In the listing, find every line that has the string "checkmark" and copy it.

__SUPPLIED INFORMATION__.
------------------------------------------------------------------------

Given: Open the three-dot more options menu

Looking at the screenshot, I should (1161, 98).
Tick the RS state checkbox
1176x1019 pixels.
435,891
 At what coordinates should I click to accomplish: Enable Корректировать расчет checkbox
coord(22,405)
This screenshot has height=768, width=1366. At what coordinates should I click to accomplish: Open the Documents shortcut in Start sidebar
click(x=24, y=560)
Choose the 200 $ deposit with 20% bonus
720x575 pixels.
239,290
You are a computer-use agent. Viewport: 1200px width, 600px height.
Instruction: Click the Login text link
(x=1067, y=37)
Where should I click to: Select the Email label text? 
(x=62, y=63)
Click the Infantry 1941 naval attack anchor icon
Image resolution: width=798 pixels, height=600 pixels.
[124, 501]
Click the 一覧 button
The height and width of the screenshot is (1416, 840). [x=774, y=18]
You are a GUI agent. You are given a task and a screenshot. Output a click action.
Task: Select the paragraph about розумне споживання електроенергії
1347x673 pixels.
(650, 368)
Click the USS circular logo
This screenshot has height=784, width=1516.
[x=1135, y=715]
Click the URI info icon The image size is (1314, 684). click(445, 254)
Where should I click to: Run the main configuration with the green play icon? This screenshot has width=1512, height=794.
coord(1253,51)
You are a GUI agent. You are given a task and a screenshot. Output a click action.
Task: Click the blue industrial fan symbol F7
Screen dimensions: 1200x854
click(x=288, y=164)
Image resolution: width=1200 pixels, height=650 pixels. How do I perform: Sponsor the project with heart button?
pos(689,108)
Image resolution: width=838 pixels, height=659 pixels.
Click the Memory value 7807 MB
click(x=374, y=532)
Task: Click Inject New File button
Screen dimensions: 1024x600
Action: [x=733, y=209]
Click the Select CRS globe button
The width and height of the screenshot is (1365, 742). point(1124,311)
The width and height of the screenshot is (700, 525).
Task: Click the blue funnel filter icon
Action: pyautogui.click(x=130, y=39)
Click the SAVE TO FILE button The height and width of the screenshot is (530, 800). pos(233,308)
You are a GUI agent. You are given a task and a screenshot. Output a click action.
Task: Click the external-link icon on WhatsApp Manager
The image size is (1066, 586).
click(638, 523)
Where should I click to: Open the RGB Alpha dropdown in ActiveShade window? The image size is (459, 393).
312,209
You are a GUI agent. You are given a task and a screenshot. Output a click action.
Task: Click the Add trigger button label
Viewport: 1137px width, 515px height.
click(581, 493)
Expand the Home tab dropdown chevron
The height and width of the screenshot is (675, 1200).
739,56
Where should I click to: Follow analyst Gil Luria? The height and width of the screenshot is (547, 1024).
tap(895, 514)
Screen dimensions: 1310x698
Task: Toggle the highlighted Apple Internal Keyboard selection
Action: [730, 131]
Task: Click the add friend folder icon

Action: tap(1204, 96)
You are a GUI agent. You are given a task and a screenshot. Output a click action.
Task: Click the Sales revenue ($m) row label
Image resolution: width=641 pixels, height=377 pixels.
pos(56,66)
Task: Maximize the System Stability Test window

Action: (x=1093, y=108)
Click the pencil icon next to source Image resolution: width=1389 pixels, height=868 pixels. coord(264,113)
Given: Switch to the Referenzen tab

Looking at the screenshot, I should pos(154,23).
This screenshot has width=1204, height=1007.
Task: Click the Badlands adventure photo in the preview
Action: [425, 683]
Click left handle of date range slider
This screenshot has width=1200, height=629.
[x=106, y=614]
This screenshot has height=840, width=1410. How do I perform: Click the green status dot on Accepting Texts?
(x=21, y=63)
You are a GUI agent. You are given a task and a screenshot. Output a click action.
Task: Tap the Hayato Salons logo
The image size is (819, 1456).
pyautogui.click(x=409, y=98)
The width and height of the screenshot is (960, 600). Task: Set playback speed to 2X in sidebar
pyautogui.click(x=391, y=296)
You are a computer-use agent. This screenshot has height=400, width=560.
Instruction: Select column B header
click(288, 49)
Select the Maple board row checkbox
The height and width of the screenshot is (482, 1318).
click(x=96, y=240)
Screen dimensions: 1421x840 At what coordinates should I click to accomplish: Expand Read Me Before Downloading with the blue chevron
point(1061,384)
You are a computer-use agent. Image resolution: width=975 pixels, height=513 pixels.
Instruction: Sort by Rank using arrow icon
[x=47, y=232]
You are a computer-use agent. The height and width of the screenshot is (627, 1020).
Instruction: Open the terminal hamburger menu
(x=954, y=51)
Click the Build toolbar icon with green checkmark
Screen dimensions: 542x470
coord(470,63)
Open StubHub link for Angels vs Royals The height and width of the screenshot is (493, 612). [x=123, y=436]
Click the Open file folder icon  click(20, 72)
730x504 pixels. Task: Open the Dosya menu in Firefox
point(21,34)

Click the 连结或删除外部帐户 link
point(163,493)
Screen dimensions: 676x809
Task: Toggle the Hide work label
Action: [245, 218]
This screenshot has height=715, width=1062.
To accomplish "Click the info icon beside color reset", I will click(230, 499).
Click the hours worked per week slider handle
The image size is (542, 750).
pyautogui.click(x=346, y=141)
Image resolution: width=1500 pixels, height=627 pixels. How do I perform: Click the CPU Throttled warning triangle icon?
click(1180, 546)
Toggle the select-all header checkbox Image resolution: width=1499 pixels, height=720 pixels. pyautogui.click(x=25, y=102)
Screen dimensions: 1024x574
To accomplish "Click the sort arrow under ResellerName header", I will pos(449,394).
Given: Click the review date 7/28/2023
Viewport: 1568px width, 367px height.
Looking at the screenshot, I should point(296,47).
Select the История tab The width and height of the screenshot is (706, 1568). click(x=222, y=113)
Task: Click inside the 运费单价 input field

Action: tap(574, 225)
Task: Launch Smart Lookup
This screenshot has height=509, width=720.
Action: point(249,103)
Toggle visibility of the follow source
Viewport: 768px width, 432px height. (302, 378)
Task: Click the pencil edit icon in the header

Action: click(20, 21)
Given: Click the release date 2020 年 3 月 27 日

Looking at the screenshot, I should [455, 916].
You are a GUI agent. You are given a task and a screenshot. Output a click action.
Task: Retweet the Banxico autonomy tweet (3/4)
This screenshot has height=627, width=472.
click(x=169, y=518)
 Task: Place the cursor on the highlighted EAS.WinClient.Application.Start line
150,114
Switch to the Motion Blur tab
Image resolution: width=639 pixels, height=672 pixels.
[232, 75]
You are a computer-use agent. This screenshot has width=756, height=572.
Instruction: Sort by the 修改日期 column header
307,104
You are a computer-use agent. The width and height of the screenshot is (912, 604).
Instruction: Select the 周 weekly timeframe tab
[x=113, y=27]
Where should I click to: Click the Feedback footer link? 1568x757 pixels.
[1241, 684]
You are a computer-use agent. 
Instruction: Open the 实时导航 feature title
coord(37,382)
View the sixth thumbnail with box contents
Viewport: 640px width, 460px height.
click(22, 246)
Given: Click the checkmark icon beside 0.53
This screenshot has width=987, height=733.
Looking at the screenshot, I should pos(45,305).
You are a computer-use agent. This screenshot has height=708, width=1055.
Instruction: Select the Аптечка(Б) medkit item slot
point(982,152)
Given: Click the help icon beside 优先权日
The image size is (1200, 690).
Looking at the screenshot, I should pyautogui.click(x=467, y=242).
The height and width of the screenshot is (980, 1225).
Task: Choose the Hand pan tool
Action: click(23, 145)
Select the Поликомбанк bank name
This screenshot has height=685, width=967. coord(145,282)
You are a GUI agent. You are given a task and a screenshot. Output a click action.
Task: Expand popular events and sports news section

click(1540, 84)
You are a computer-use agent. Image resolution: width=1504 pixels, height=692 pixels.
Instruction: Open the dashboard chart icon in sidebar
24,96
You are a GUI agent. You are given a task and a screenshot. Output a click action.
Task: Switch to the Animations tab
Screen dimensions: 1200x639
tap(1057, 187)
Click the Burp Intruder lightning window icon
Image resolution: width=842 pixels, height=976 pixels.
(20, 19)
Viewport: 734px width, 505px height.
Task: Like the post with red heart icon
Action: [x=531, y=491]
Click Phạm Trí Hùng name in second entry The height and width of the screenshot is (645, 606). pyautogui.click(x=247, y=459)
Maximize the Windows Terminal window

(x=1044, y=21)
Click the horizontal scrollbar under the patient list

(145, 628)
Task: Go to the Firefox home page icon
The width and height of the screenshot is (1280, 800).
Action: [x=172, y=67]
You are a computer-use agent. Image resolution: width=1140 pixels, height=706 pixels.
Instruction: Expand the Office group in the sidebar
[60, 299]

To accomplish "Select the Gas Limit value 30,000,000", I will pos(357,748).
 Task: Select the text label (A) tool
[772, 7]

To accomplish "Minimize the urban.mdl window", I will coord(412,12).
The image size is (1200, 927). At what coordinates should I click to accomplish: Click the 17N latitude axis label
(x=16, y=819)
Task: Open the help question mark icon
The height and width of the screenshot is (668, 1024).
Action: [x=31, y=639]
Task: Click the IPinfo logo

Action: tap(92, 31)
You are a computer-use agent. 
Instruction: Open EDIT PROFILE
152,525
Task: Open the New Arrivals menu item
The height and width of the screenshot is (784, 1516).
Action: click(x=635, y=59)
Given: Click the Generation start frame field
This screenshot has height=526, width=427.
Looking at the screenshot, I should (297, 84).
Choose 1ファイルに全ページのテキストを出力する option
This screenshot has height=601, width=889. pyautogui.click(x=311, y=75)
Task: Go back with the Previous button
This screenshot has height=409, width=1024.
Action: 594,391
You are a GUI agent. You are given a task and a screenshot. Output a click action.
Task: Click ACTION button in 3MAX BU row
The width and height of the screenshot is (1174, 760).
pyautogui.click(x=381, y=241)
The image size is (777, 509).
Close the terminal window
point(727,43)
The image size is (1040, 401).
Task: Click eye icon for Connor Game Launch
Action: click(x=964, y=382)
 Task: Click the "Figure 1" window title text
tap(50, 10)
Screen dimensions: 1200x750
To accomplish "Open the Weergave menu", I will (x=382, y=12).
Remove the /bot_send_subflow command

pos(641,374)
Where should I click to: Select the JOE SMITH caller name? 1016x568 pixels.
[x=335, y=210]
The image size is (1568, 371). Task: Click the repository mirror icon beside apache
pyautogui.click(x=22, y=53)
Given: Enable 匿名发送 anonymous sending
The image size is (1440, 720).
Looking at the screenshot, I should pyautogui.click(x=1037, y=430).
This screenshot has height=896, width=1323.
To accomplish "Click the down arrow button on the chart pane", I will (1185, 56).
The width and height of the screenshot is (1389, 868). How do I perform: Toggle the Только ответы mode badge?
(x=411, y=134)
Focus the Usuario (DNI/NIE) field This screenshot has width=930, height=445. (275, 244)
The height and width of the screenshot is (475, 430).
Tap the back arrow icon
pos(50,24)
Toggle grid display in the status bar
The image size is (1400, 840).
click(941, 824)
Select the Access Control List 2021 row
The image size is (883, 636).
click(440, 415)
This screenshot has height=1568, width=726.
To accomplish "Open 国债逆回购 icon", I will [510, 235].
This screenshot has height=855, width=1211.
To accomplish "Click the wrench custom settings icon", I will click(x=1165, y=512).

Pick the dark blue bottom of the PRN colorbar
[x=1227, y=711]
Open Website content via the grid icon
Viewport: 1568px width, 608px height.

------------------------------------------------------------------------

__SOLUTION FOR THIS PROBLEM__.
Click the Build toolbar icon with green checkmark
Given: Click the checkmark icon beside 0.53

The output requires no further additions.